Multiverse debugging

Antithesis’ multiverse debugger gives you two superpowers.

You can time-travel to pull information from the past, present, or future of a reproduction of your bug, with extreme precision. This allows you to ask questions like:

  • What was the last network packet that was sent before your process died?
  • What was the internal state of your Raft algorithm at the moment a leader has been chosen?
  • What was the eventual health-check result of your system after minutes of quiescence?

You can also do destructive analysis, interacting with the system without fear of losing your reproduction. You can take actions like:

  • Cause a core dump by killing a key process.
  • Take down all secondary nodes and see if a suspected race condition still occurs.
  • First choose to step-over in your debugger and later choose to step-into.

Prerequisites

You must set up SSO to use multiverse debugging.

Launching a debugging session

With a multiverse debugger, you can jump in to any moment in the test run and start investigating.

From the logs explorer

  1. Select a log line in the log viewer on the right.
  2. Click the Debug event button in the top right corner.
  3. Optionally, update the pre-filled description of the debugging session and provide emails to notify when the session is ready.
  4. Your debugging session will appear in the Debugging sessions list once it’s ready (usually in 10-30 minutes).

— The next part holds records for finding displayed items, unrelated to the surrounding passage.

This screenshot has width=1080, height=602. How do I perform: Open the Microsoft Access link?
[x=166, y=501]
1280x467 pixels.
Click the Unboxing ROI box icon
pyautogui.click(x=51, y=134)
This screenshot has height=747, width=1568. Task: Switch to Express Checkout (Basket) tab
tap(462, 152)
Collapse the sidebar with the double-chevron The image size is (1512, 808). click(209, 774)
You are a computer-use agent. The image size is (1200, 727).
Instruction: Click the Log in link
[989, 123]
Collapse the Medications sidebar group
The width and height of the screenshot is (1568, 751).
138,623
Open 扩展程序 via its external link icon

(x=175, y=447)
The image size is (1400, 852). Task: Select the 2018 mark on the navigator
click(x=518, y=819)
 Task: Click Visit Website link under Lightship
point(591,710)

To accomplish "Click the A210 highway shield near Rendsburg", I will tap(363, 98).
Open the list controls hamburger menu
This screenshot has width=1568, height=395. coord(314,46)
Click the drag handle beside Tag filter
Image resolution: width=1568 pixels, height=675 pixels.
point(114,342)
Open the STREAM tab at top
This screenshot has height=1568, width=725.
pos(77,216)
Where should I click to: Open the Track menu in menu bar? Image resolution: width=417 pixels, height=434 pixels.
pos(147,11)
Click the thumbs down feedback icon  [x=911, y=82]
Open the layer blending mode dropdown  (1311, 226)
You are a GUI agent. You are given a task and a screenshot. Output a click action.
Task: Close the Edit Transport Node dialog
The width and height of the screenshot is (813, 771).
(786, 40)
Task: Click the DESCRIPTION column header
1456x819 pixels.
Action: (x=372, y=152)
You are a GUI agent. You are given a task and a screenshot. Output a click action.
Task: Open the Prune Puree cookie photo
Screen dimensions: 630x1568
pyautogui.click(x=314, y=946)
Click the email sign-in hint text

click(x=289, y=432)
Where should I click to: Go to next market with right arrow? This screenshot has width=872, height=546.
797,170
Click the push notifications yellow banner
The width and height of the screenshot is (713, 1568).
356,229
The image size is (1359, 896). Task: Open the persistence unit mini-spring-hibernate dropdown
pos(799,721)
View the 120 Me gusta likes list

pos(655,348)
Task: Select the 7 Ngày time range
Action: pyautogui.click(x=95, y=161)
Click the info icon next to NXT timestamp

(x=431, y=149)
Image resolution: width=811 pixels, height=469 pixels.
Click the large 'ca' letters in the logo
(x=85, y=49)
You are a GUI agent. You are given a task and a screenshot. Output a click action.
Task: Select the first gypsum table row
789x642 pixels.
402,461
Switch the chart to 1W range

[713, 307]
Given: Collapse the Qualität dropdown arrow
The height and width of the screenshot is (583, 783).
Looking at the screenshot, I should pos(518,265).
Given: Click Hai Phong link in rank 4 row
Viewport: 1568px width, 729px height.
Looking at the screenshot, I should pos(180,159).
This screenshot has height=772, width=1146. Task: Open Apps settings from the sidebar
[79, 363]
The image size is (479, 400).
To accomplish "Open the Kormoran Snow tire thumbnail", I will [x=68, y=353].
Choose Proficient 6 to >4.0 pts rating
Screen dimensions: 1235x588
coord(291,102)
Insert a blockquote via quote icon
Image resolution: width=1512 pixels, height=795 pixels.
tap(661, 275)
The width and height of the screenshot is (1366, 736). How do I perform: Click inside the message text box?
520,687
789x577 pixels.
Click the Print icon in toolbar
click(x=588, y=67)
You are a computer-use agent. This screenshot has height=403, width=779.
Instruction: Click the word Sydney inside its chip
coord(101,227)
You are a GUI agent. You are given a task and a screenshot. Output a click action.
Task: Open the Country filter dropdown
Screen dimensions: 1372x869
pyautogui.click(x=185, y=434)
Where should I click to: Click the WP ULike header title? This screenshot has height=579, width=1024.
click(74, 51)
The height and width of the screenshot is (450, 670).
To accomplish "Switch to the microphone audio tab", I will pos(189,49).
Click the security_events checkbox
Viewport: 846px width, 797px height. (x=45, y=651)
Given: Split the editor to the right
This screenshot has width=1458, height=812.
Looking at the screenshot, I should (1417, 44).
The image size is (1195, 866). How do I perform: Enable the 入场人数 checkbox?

The precise delay here depends on how deep the chosen moment is in the simulation and on the simulation efficiency of your system.

From the triage view

  1. Select any example found.
  2. Click the get logs button. This will find the relevant log lin in the logs explorer.
  3. Click the Debug event button in the top right corner.
  4. Optionally, update the pre-filled description of the debugging session and provide emails to notify when the session is ready.
  5. Your debugging session will appear in the Debugging sessions list once it’s ready (usually in 10-30 minutes).

The precise delay here depends on how deep the chosen moment is in the simulation and on the simulation efficiency of your system.

Things you can do

The multiverse debugger allows you to run nearly any bash script in any container at any point in time in the simulation – including in the future!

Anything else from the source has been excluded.